### WHAT YOU WILL DO
Your reply should consist only of the lines from the one with "Open the hamburger main menu" through the end of the entries, transcribed exactly. Pictures stay out.

━━━ EXERCISE DATA ━━━

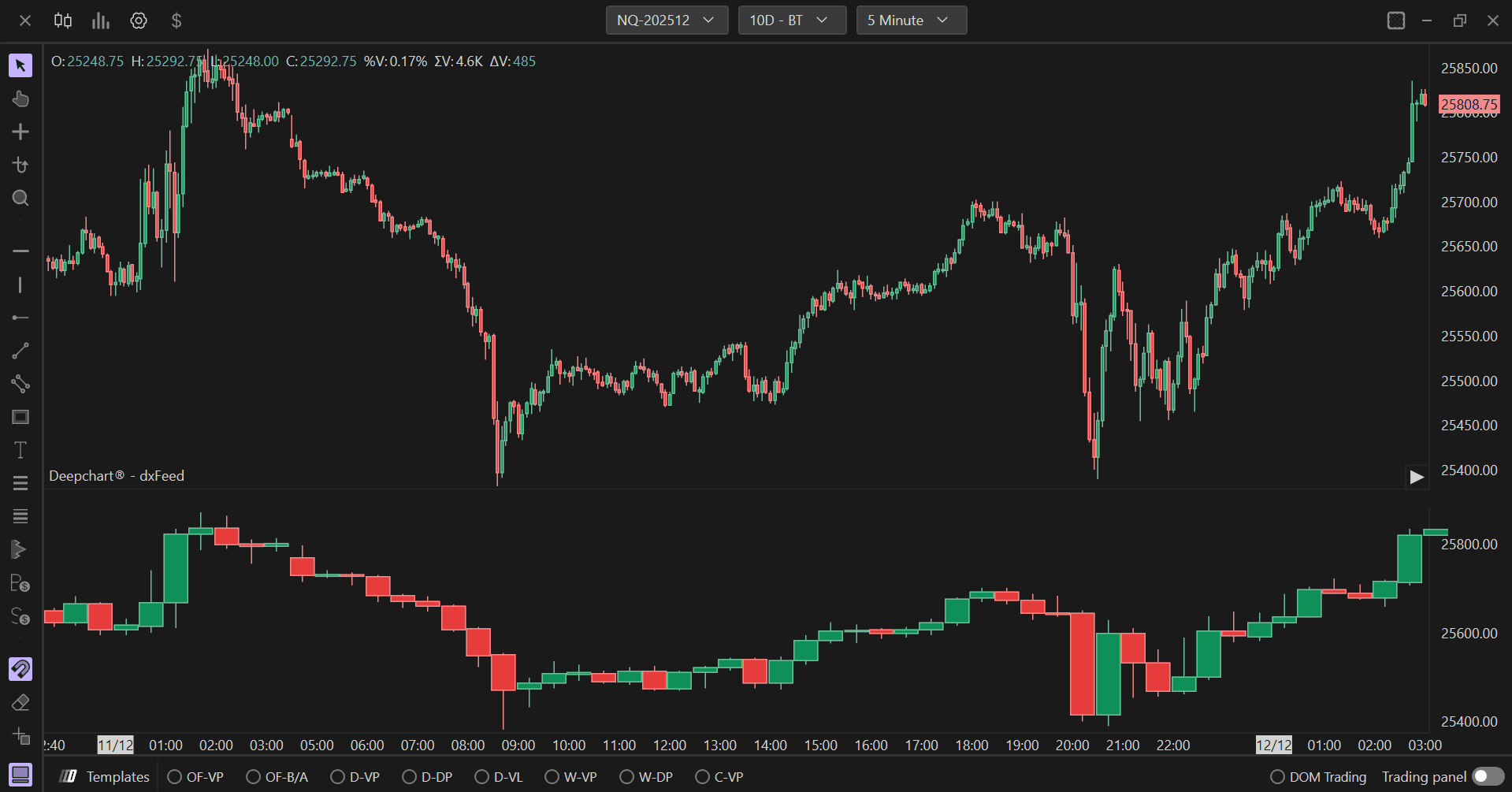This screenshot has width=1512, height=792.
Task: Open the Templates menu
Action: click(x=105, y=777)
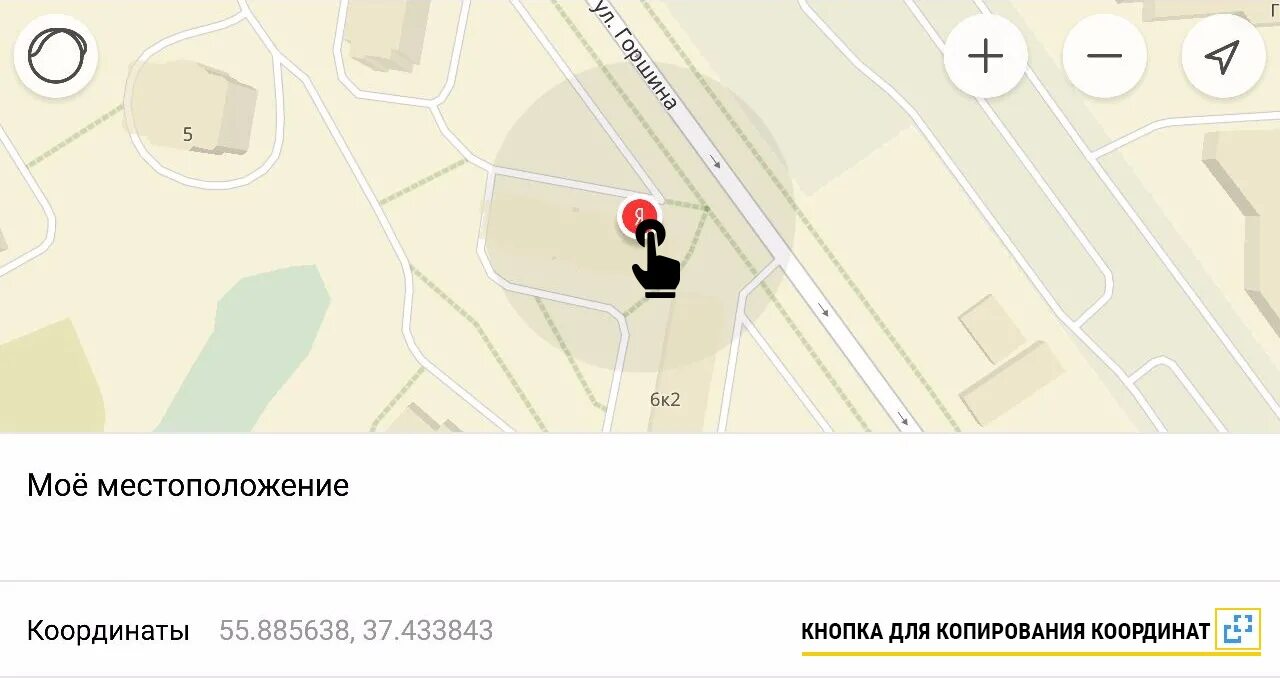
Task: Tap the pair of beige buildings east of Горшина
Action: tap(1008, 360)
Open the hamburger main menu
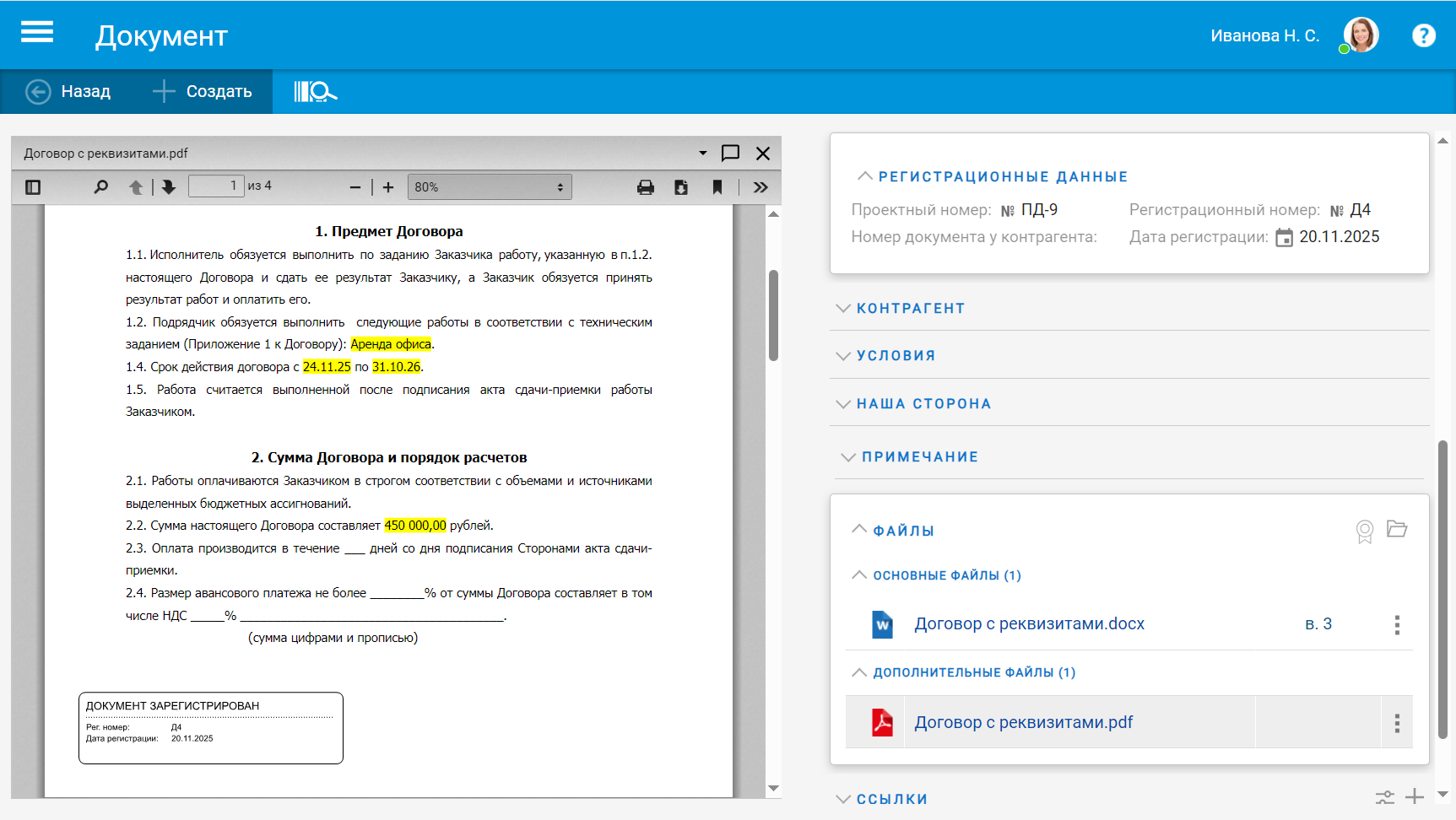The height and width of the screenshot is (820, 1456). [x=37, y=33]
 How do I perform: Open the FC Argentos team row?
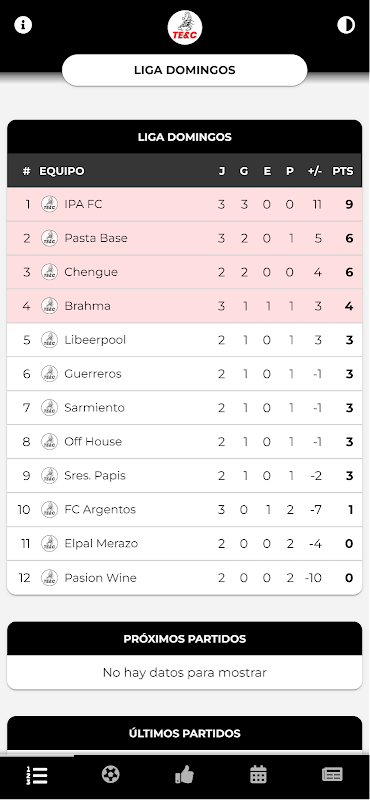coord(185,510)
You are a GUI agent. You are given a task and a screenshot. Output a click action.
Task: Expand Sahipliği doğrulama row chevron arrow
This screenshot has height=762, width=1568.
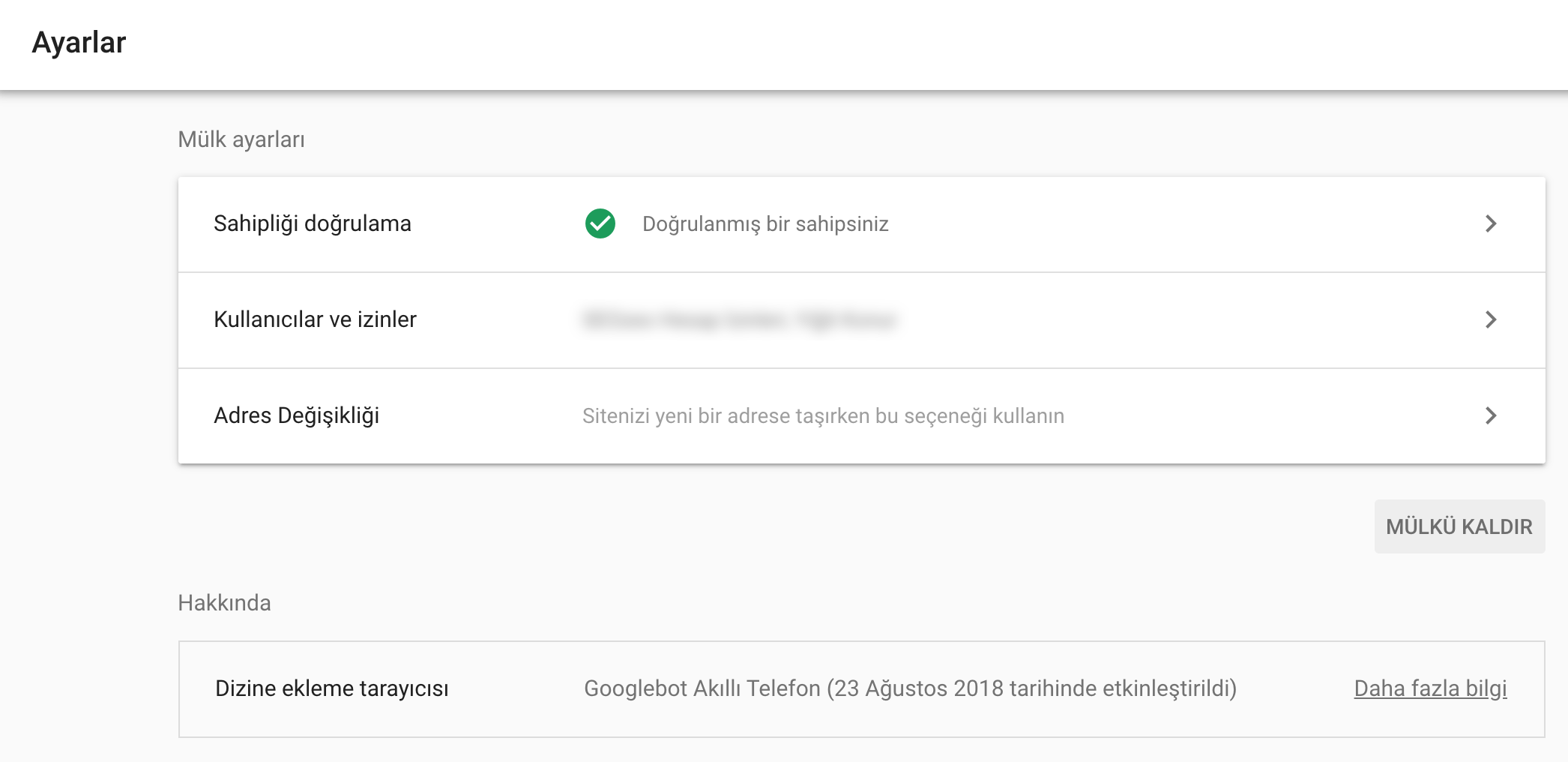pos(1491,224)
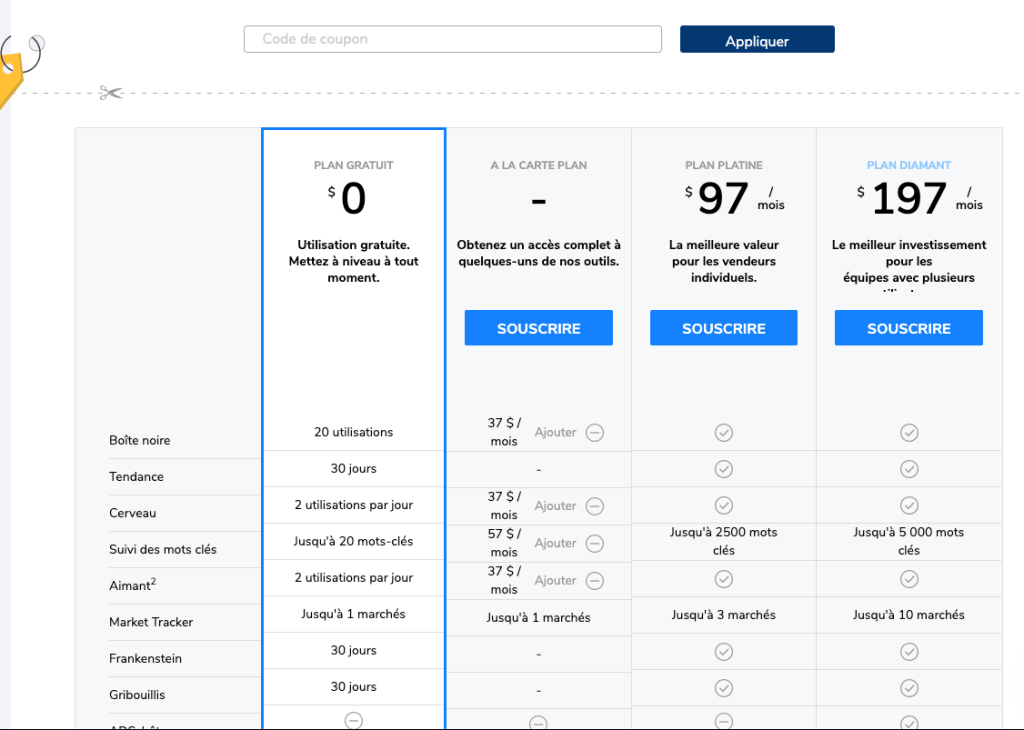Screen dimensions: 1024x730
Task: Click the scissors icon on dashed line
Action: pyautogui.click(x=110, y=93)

━━━

### ANSWER SECTION
Open the hamburger main menu
The height and width of the screenshot is (820, 1456). [x=37, y=33]
 How do I perform: Open the FC Argentos team row?
coord(185,510)
You are a GUI agent. You are given a task and a screenshot. Output a click action.
Task: Expand Sahipliği doğrulama row chevron arrow
This screenshot has height=762, width=1568.
pos(1491,224)
Screen dimensions: 1024x730
Task: Click the scissors icon on dashed line
Action: pyautogui.click(x=110, y=93)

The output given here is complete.